This is why people like me DO NOT TRUST assurances from people ALMOST like me !!!

The following is pasted in direct from the NRC web page from 2/12/1999.

Ask yourselves -- looking at the single line I spaced by itself -- Why ?? There should have been a procedure in place to prevent this type of error from being made. It is very clear (always thus in 20/20 hindsight). It is very stupid. It is inexcusable.

When in uncharted territory and trying new procedures, (especially involving life safety issues), EVERY single step involves knowing with absolute certainty where you are BEFORE you take the next step. i.e., make sure you have actually arrived at the point in the process where you THINK you are. Another way to think of it is "grounding" or "centering" for those NEW AGE afficionados.
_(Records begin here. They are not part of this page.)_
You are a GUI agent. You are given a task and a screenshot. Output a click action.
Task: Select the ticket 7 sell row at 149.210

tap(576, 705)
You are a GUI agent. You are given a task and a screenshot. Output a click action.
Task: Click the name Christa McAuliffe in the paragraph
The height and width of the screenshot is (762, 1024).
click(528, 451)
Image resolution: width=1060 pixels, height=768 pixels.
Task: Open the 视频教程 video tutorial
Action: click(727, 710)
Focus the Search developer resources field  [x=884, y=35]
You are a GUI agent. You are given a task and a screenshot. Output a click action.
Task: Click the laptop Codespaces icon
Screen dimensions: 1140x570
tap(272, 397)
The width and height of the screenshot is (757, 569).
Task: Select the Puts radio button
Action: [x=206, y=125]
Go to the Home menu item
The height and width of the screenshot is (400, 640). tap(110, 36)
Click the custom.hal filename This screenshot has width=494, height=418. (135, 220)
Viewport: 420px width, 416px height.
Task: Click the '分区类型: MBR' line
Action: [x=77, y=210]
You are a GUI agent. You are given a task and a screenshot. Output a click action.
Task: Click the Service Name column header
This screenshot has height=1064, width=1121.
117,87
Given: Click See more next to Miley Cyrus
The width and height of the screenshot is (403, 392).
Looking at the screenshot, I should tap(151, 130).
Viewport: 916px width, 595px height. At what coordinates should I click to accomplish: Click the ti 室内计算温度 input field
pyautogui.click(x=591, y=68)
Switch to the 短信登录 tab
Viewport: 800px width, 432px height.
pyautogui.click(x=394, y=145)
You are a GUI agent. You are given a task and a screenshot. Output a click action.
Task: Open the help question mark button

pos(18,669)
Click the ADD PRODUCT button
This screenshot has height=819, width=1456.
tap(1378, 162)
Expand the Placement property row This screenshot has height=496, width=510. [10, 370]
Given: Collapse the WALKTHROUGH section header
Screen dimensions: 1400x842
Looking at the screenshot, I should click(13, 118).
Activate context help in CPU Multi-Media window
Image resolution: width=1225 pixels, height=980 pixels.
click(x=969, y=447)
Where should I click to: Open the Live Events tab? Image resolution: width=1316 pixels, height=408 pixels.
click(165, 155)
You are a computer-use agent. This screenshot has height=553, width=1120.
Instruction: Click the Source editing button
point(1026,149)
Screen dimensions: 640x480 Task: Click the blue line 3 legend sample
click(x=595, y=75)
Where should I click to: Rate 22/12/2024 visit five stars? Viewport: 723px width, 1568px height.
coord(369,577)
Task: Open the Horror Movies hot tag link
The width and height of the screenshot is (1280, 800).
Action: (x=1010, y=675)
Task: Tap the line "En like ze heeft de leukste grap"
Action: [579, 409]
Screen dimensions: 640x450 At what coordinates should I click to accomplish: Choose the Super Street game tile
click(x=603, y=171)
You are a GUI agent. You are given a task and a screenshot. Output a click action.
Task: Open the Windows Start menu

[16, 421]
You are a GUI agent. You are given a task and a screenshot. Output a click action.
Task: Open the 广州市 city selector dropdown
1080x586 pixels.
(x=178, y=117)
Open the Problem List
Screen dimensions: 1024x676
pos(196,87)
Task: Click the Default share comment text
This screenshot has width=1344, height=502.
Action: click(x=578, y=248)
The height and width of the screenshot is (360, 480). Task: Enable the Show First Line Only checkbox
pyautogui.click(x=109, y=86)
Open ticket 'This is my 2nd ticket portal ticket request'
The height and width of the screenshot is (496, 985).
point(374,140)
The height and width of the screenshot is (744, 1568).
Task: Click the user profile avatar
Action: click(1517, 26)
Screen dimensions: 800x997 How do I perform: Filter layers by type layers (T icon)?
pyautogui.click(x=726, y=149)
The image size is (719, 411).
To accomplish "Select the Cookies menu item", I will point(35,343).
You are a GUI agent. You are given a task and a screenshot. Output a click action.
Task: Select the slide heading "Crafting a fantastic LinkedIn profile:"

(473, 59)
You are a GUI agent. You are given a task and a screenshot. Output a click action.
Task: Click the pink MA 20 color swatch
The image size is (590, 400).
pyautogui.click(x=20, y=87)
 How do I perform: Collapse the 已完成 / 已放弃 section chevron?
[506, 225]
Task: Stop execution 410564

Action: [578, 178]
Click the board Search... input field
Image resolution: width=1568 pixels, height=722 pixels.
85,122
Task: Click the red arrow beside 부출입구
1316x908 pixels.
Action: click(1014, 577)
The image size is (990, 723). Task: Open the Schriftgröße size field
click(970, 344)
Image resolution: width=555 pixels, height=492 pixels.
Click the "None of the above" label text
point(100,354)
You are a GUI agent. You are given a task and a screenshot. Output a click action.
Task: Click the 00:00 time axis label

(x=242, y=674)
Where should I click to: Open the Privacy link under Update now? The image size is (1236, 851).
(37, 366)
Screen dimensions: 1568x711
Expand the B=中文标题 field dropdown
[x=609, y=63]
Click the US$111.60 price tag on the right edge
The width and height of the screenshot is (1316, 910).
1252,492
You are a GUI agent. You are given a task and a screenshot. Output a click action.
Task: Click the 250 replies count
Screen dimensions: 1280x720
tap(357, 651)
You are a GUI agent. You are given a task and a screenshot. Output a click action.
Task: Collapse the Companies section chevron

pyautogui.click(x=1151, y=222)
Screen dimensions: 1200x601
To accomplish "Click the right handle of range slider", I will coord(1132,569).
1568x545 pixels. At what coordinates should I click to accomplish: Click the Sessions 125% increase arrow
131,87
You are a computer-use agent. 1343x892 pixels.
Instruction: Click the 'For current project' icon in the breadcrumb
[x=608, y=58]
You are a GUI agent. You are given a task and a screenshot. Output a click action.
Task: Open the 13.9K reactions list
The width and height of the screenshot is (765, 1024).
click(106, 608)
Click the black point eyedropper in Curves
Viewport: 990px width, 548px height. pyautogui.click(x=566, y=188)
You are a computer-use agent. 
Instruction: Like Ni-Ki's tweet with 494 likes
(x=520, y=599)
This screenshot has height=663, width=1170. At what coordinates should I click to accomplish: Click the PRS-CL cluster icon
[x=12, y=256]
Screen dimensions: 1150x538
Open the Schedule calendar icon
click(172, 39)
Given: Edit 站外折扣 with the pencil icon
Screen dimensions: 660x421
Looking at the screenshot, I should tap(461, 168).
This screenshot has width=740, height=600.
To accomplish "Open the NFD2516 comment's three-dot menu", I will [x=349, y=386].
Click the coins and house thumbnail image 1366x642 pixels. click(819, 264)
Part of the cause for this type of mistake is it is unnatural to our basic human psyche to want things to 'fail'. This creates a natural 'blind spot' that keeps ALL of us from truly trying to 'break' something, in a test procedure such as the immediate subject, and as we function in our day-to-day worlds. It is required to dismantle and completely replace fundamental thought processes and then get one's self to deliberately find ways to 'break' what is being built, or to cause failures.

Yes, I said failures with an 's', because you want to know ALL the ways that a failure could attack or comprise your situation BEFORE you are faced with having to r-e-a-c-t to a failure you didn't have a plan to cover.

See for yourselves ;

>>>>>>>>>>>>>>>>>>>>>>>>>>>>>>>>>>>>>>>>>>>>>>>>>>>>>>>>>>>>>>>>>>>>>>>> Region I

[ Prev | Next ]

Peach Bottom Unit 2: Loss of Plant Monitoring System Computers During Y2K Testing

On February 8, 1999, while performing testing for a Y2K remediation modification to the Unit 2 rod worth minimizer (RWM) system, operators experienced a lock-up of both the primary and backup plant monitoring system (PMS) computers. As a result, operators also lost the following PMS-supported systems for about seven hours: safety parameter display system (SPDS), emergency response data system (ERDS), and 3D Monicore thermal limit monitoring system. Engineers had taken the backup PMS computer off-line and had advanced the PMS clock to a year 2000 Date. This led to a lockup of the backup PMS, and the system transferred to the primary, on-line PMS computer.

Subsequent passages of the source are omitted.